The impostor within

Tips to overcome that fraudulent feeling

Behind the façade of many a talented person lurks a conviction that they’re a fake – an inadequate, incompetent failure who’s just lucked in and landed a great job – and a fear they’ll soon be exposed. Impostor syndrome is real. And it’s preventing too many people from fulfilling their potential.

Follow these expert tips for overcoming imposter syndrome, and learn to appreciate your worth and talents:

  1. Drop unrealistic expectations of yourself

Dr Valerie Young, author of The Secret Thoughts of Successful Women, says impostors tend to be perfectionists who struggle if they make mistakes. A big difference between an impostor and non-impostor is the latter can put mistakes into context whereas an impostor feels great shame. Acknowledge it’s okay to make mistakes. It doesn’t lessen your talent or ability. It just means you’re human.

  1. Think different thoughts

‘There’s only one difference between impostors and non-impostors and that’s their thoughts,’ says Valerie. ‘Try to pay conscious attention to your thoughts when having an impostor moment. What standard and expectation are you holding yourself to overtly or covertly? ‘I should have…’. or ‘if I was really intelligent, capable and confident then I would know all the answers,’ or ‘I wouldn’t have made that mistake if I knew what I was doing,’ or ‘I shouldn’t have needed any help’. Try to reframe your thoughts to think like a non-impostor.

  1. Bring presence to the situation

Amy Cuddy, author of Presence; Bringing Your Boldest Self to Your Biggest Challenges, says when you unite your body and mind, you can be your true authentic self. She defines presence as ‘when you are attuned to and are comfortably able to access and express your best qualities, your boldest self, your core values, your skills, your knowledge and your personality’. She points out that it’s about responding to what is actually happening in a situation rather than what you fear is happening. She recommends power poses, for example, standing hands outstretched, up in the air, or hands on hips in something of a Wonder Woman impersonation. These poses help to boost testosterone, lower cortisol and help to encourage confidence in the natural, talented self

  1. Get to know your authentic self

Alice Irving, a woman’s coach who helps mid-career women to realise their full potential, recommends starting an inner dialogue with your authentic self so that you can practise showing up as your whole true person, rather than just the parts you perceive others will find acceptable.

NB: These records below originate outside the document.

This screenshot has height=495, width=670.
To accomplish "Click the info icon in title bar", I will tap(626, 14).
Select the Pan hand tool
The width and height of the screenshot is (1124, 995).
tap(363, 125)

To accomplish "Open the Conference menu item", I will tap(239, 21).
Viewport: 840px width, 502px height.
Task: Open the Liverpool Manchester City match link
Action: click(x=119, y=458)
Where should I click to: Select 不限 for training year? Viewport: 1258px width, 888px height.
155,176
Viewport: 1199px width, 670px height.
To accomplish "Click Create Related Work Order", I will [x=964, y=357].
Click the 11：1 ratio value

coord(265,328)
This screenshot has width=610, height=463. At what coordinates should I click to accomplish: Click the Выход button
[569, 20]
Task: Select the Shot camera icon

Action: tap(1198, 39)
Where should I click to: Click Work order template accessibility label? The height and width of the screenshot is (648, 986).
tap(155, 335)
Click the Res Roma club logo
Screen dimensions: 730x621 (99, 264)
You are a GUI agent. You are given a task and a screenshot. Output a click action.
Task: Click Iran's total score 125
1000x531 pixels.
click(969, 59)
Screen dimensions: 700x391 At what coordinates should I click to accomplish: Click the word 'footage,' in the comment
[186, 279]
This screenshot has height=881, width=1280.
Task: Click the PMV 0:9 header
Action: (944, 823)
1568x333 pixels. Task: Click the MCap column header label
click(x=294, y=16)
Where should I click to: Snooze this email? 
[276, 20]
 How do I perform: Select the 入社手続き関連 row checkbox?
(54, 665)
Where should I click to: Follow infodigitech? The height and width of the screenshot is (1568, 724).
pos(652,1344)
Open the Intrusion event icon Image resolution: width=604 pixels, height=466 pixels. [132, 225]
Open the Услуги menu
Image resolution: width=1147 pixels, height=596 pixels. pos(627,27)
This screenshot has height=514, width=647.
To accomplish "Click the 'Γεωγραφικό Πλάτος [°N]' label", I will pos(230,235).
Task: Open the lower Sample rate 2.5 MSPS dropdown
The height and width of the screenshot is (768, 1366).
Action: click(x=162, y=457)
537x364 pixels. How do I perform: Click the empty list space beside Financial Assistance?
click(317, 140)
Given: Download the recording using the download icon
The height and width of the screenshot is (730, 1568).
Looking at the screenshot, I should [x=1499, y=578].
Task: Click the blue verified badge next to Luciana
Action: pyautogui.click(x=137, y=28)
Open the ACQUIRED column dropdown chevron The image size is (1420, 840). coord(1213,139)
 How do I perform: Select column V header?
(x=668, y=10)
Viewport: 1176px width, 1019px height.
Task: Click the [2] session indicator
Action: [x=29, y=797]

She teaches women how to practise self-care, which is more than just going to bed early or buying a nice dress. ‘The beginnings of solid self-care are much more subtle than that,’ she says. What impostors need to do is notice, moment by moment, ‘What would feel good for me right now?’; ‘What would be nice for me right now?’; ‘How can I be kind to myself for the next minute?’; ‘What would be a great way for me to spend this last free half hour of my day?’ By listening to your authentic needs and desires you can move away from acting out of the fear of failure, or being found out.

Part of the solution is also to understand boundaries. This helps when it’s necessary to say no to a request – rather than saying yes to everything because you think it’s a necessary part of your façade.

  1. Testimonial therapy

Ask clients, colleagues and friends for written feedback and spend time reading it. Allow it to sink in so you can start to feel your self-worth. ‘It’s all about being welcome in the world,’ says Alice, ‘and you can live your dreams, and be secure in your own individual gifts and talents, and what you have to contribute.’